政府の経済財政諮問会議(労働市場改革専門調査会)は、労働市場改革の第1次案をまとめた。「労働時間の短縮」と「就業率の向上」について、10年後に実現すべき具体的数値目標を掲げ、年間実労働時間を約1割減らすこと、25〜44歳既婚女性の就業率を現在の57%から71%に引き上げることなどを打ち出した。
厚生労働省は、同省による国会に提出した資料のミス(採決前に「可決成立した」と明記した文書を配布)で、雇用保険料率の引下げを盛り込んだ改正雇用保険法案の可決・成立が先送りされた問題で、柳沢厚生労働大臣、武見敬三副大臣が、それぞれ大臣としての給与の2カ月分、副大臣としての給与1カ月分を自主返納すると発表した。また、辻哲夫事務次官ら幹部6人は、文書による厳重注意とした。
ハローワークで扱う求人のうち、年齢制限をしない「年齢不問求人」の割合が今年2月に50%となったことが、厚生労働省の調べでわかった。2004年3月時点では全体の18.3%だったが、改正高年齢者雇用安定法の施行により、年齢制限する場合には理由の明示が必要になったことが大きく影響したとみられる。

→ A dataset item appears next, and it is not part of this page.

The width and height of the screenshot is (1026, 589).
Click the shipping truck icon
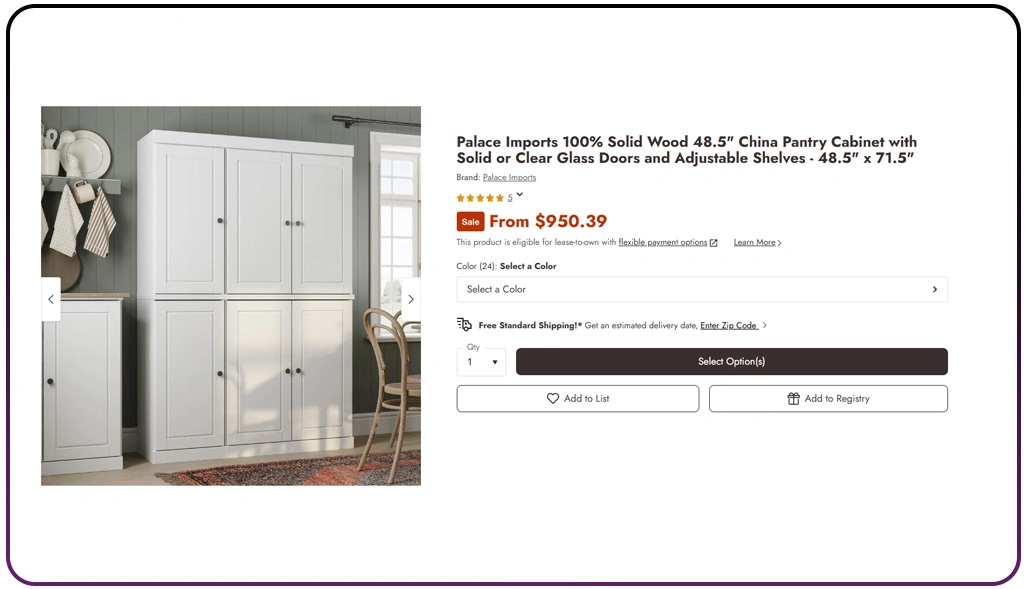pyautogui.click(x=464, y=325)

連合は、今春闘の労使交渉によるパートの時給引上げ額は、妥結109組合の平均で15.4円(前年同時期比2.6円増)となったと発表した。有給休暇の増加・福利厚生の見直しなど、労働条件の改善がなされた組合は82組合(同43増)、パートの待遇改善に取り組んだ組合は1,112組合(同307増)あった。

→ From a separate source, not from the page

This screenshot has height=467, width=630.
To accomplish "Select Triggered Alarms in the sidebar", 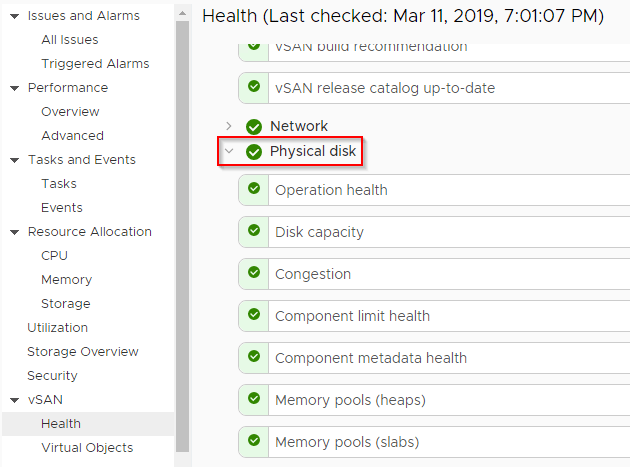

勤務先の会社内での飲み会からの帰宅途中に駅の階段で転落して死亡した会社員について、遺族補償などを不支給とした中央労働基準監督署の判断を不服として、妻が処分取り消しを求めていた訴訟で、東京地裁は、「酒類を伴う会合でも、男性にとっては懇親会と異なり、部下から意見や要望を聞く場で出席は業務」などとして、労災認定の判決を下した。
厚生労働省は、2006年賃金構造基本統計調査の結果を発表。非正社員(平均43.2歳、勤続5.8年)の平均月給(19万1,000円)は、正社員(平均40.6歳、勤続13.0年)の平均月給(31万8,800円)の6割程度であることがわかった。所定内給与は、正社員は前年から0.1%増加したが非正社員は0.2%減少した。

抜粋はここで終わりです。